Re: [PATCH v3 2/2] scsi: libsas: Add linkrate and sas_addr change detection in rediscover
From: yangxingui
Date: Wed May 27 2026 - 22:50:02 EST
On 2026/5/27 17:42, John Garry wrote:
On 25/05/2026 03:25, yangxingui wrote:Yes, it can recreate, such as quickly replacing a disk or swapping two disk. However, during normal use, we recommend that customers wait for one minute before inserting a new disk when replacing a disk to avoid this issue.
Hi, John
Hi, John
As the commit log. The existing pattern (unregister + sas_discover_new) handles the "replace" case where the SAS address changes completely, implying a different device.
For the flutter case where we detect linkrate/sas_addr changes,
Can you please clarify this: you say that the existing pattern handles "replace" case where the SAS address changes completely, and then flutter case covers sas_addr changes.
What is the difference in the SAS address changes between the two cases?
The difference is in when the SAS address change is detected:
Replace case:
- Detected immediately by the initial SMP DISCOVER response
- New SAS address differs from stored phy->attached_sas_addr
Flutter case:
- Initial SMP DISCOVER shows SAS address matching stored phy- >attached_sas_addr
- Linkrate may change
- After sas_ex_phy_discover() refreshes phy info, child device address and linkrate may mismatched with refreshed phy info
Additional issue with Replace flow:
The existing replace code path also suffers from the same sysfs_warn_dup issue I mentioned earlier. sas_unregister_devs_sas_addr() only marks the device as gone and adds it to destroy_list. The actual sysfs cleanup happens later in sas_destruct_devices(). Calling sas_discover_new() immediately after unregister causes sysfs duplicate directory errors.
So can you actually recreate this issue? Or is it just theoretical?

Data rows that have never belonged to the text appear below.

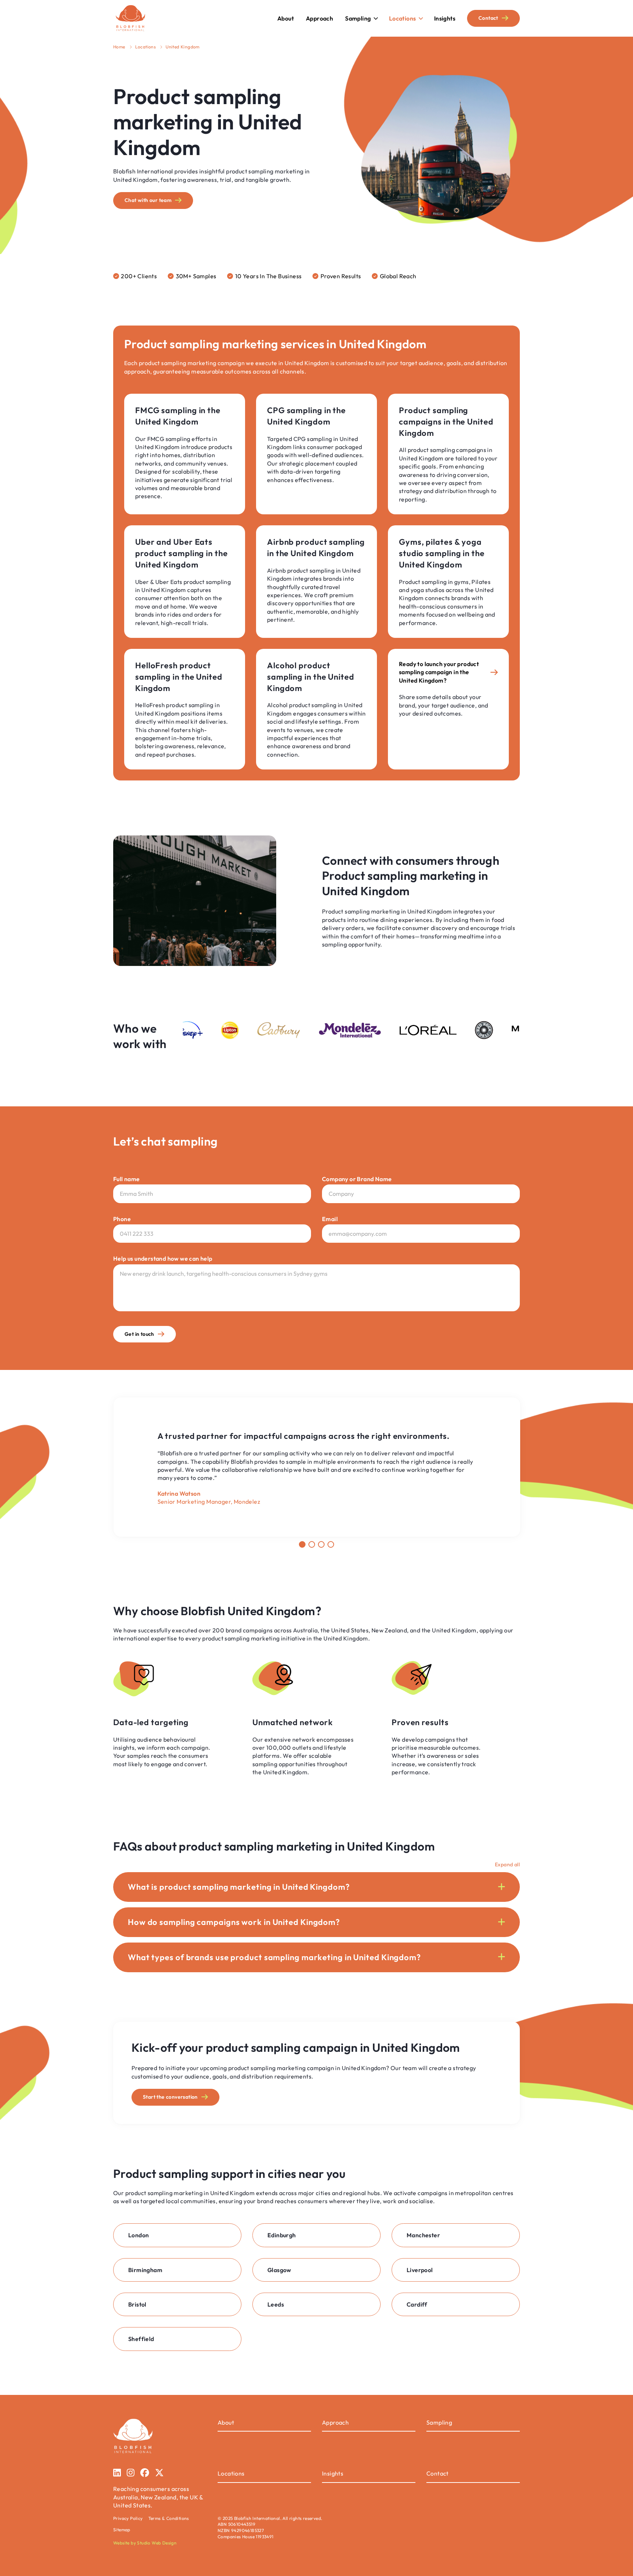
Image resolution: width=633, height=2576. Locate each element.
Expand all (507, 1864)
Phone (122, 1219)
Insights (332, 2473)
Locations (145, 46)
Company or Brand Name (357, 1179)
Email (330, 1219)
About (226, 2422)
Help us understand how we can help (162, 1258)
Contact (437, 2473)
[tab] (302, 1544)
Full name (126, 1179)
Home (119, 46)
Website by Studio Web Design (145, 2543)
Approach (335, 2422)
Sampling (439, 2422)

The following are example of similar exception logs:
log1:
[ 7957.283194][T67794] sas: ex 500e004aaaaaaa1f phy19 replace 5001882016000000
[ 7957.290960][T67794] sysfs: cannot create duplicate filename '/devices/pci0000:74/0000:74:02.0/host1/port-1:2/expander-1:2/port-1:2:19'
[ 7957.317973][T67794] Hardware name: Huawei Technologies Co., Ltd. EVBCS/EVBCS, BIOS CS B055 2P TA 02/19/2020
[ 7957.328900][T67794] Workqueue: 0000:74:02.0_disco_q sas_revalidate_domain [libsas]

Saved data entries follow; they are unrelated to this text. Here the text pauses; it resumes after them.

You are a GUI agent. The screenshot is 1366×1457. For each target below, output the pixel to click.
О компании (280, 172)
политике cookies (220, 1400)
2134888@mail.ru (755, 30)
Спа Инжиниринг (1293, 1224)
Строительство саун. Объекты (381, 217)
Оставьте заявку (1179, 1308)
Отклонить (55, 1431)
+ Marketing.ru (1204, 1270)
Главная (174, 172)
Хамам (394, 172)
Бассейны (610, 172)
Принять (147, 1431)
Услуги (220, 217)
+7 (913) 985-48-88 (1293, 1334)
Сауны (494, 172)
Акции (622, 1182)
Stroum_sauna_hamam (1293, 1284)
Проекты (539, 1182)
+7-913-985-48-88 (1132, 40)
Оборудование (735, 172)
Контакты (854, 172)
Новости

[ 7957.337636][T67794] Call trace:
[ 7957.341419][T67794] dump_backtrace+0x0/0x200
[ 7957.346317][T67794] show_stack+0x20/0x30
[ 7957.350887][T67794] dump_stack+0xf0/0x138
[ 7957.355511][T67794] sysfs_warn_dup+0x6c/0x90
[ 7957.360410][T67794] sysfs_create_dir_ns+0xf8/0x11c
[ 7957.365795][T67794] create_dir+0x30/0x18c
[ 7957.370416][T67794] kobject_add_internal+0x5c/0x190
[ 7957.375877][T67794] kobject_add+0x98/0x110
[ 7957.380566][T67794] device_add+0x100/0x4a0
[ 7957.385255][T67794] sas_port_add+0x30/0x74 [scsi_transport_sas]
[ 7957.391722][T67794] sas_ex_discover_end_dev+0x328/0x630 [libsas]
[ 7957.398328][T67794] sas_ex_discover_dev+0x230/0x320 [libsas]
[ 7957.404599][T67794] sas_ex_discover_devices+0x60/0x100 [libsas]
[ 7957.411116][T67794] sas_discover_new+0xa4/0x150 [libsas]
[ 7957.416986][T67794] sas_rediscover_dev+0x198/0x260 [libsas]
[ 7957.423125][T67794] sas_rediscover+0xb8/0x100 [libsas]
[ 7957.428854][T67794] sas_ex_revalidate_domain+0x5c/0xe0 [libsas]
[ 7957.435320][T67794] sas_revalidate_domain+0x1ac/0x1b4 [libsas]
[ 7957.441714][T67794] process_one_work+0x1d8/0x4cc
[ 7957.446884][T67794] worker_thread+0x158/0x410
[ 7957.451769][T67794] kthread+0x108/0x13c
[ 7957.456089][T67794] ret_from_fork+0x10/0x18
[ 7957.460800][T67794] kobject_add_internal failed for port-1:2:19 with -EEXIST, don't try to register things with the same name in the same directory.
[ 7957.474864][T67794] sas: ex 500e004aaaaaaa1f phy19 failed to discover
log2:
[ 8608.766031][T66335] sas: ex 500e004aaaaaaa1f phy17 change count has changed
[ 8608.774390][T66335] sysfs: cannot create duplicate filename '/devices/pci0000:74/0000:74:02.0/host1/port-1:2/expander-1:3/port-1:3:17'
[ 8608.800667][T66335] Hardware name: Huawei Technologies Co., Ltd. EVBCS/EVBCS, BIOS CS B055 2P TA 02/19/2020
[ 8608.811270][T66335] Workqueue: 0000:74:02.0_disco_q sas_revalidate_domain [libsas]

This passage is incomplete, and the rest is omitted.